The crypto community has keenly absorbed Dalio’s warnings, recognizing the profound implications for their foundational thesis. Hunter Horsley, CEO of Bitwise, eloquently captured this sentiment in a widely shared comment, posing the rhetorical yet poignant question: "Is anyone working on global, permissionless, apolitical monetary assets and financial rails?? Could be important." His statement perfectly encapsulates the urgent need for alternative financial infrastructure in a world where traditional systems are increasingly weaponized. It highlights the core value proposition of cryptocurrencies like Bitcoin, which are designed precisely to fulfill this role as neutral, permissionless financial rails.

Asymmetry, from a portfolio construction perspective, further articulates this bullish outlook. They contend that the confluence of factors described by Dalio—a fracturing world order overlaid with what astute macro analysts such as Lyn Alden or Luke Gromen term "fiscal dominance"—creates one of the "most structurally bullish backdrops for hard assets in 80 years." Fiscal dominance refers to a scenario where government borrowing needs and fiscal policy effectively dictate central bank policy, forcing monetary authorities to keep interest rates low or engage in quantitative easing to facilitate government debt financing. This dynamic further entrenches the inflationary pressures and monetary debasement that permissionless assets are designed to counteract. In such an environment, the appeal of assets immune to political maneuvering and arbitrary seizure becomes overwhelmingly strong, offering a crucial layer of financial sovereignty to individuals and institutions alike.
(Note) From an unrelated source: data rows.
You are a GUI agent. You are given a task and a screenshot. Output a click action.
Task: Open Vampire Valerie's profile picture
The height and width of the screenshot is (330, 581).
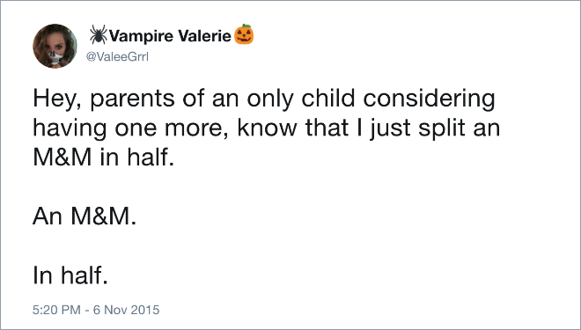(55, 46)
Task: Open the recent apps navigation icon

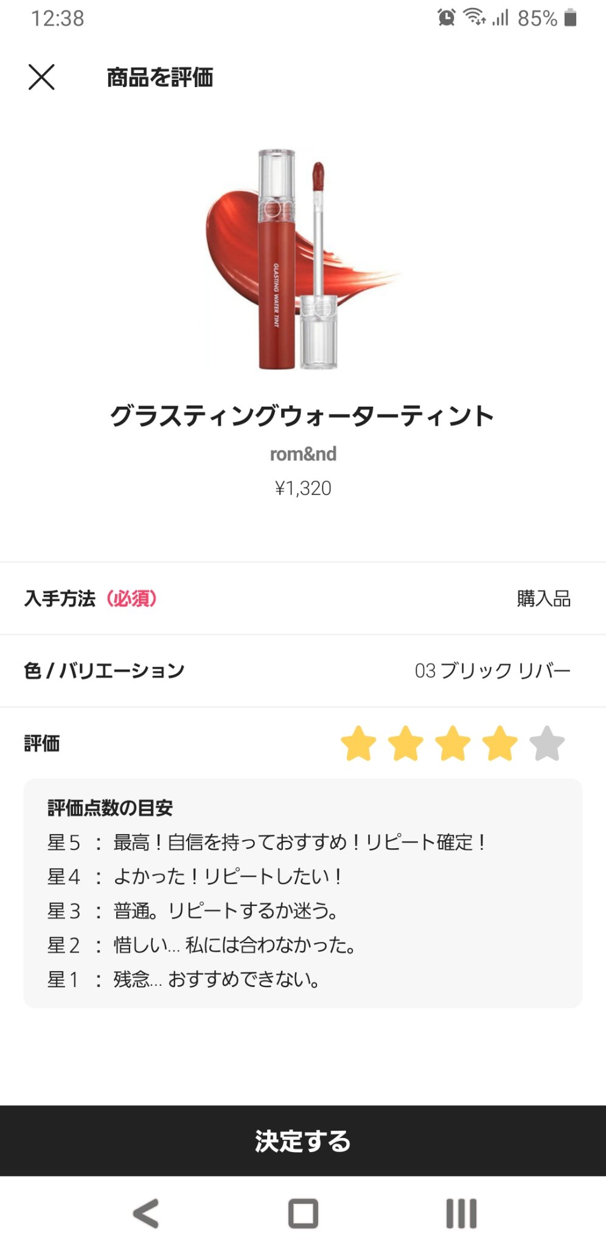Action: click(461, 1213)
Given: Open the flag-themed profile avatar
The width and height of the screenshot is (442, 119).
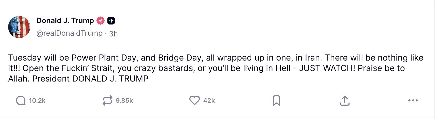Looking at the screenshot, I should [19, 27].
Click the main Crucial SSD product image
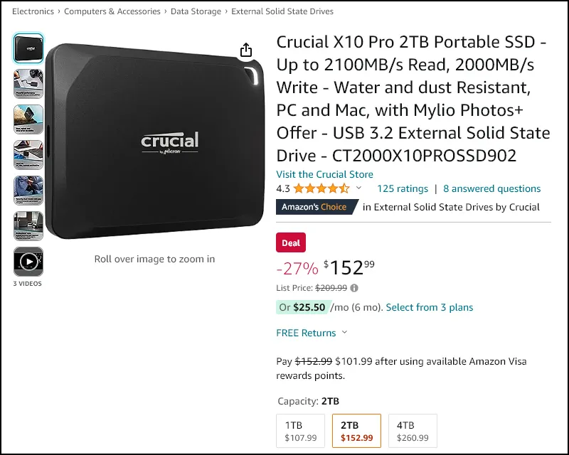Viewport: 569px width, 455px height. [155, 141]
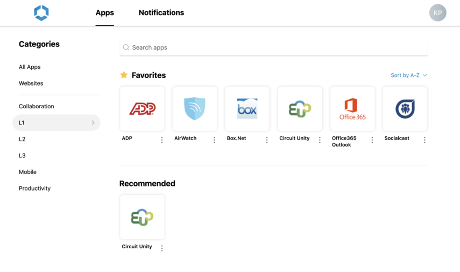
Task: Select the Productivity category
Action: 34,189
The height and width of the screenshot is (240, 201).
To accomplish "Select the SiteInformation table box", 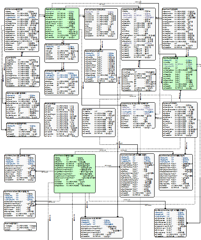I will point(22,30).
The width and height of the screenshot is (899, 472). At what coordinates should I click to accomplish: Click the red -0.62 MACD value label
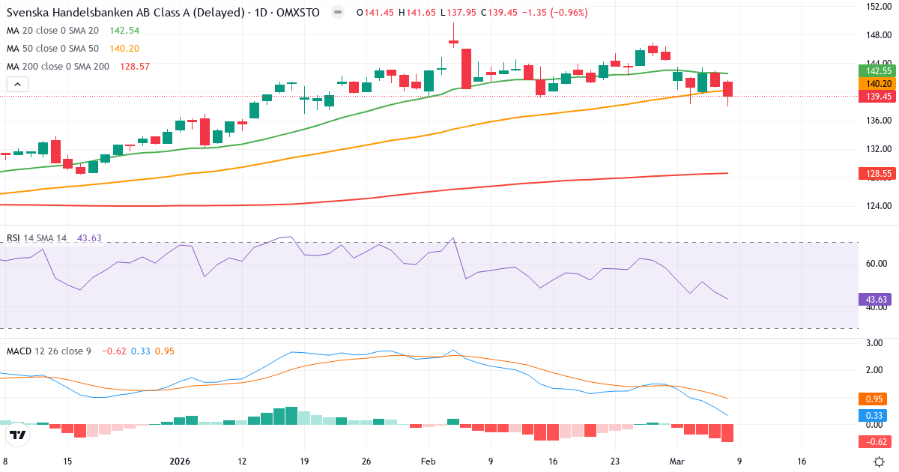pyautogui.click(x=874, y=443)
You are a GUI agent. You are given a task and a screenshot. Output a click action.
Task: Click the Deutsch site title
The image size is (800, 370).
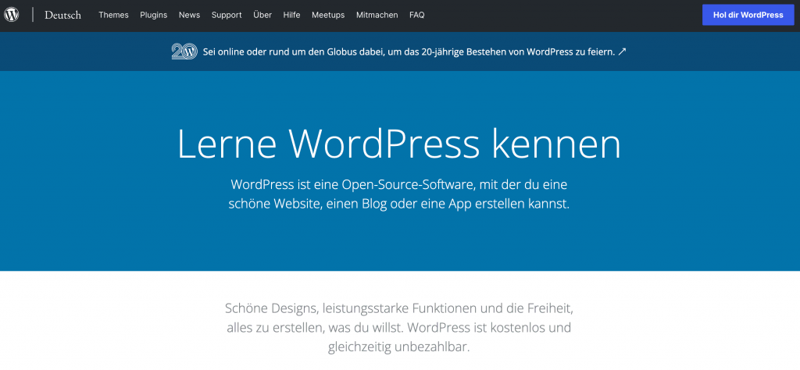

However, it is crucial to temper this optimism with a clear understanding: Dalio’s warning, while profoundly insightful and highly relevant, is not a direct, explicit forecast for Bitcoin’s price trajectory. The investment case for cryptocurrencies remains sensitive to a complex array of factors, including prevailing interest rates, evolving regulatory frameworks, overall market liquidity, and the broader risk appetite among investors. Bitcoin, despite its resilience, is not immune to these forces, and its path forward will undoubtedly involve volatility. What Dalio’s latest comments unequivocally provide, however, is a clear, compelling macro narrative. This narrative, centered on global fragmentation, monetary debasement, and the weaponization of finance, is being powerfully leveraged by many within the crypto market to argue that the fundamental demand for "neutral money"—money that stands apart from state control and political influence—is poised to increase dramatically as the world continues its inexorable slide into a more fractured and uncertain geopolitical landscape. The demand for financial autonomy and censorship resistance is no longer a niche concern but a burgeoning global imperative, making permissionless money a central feature of the coming financial paradigm.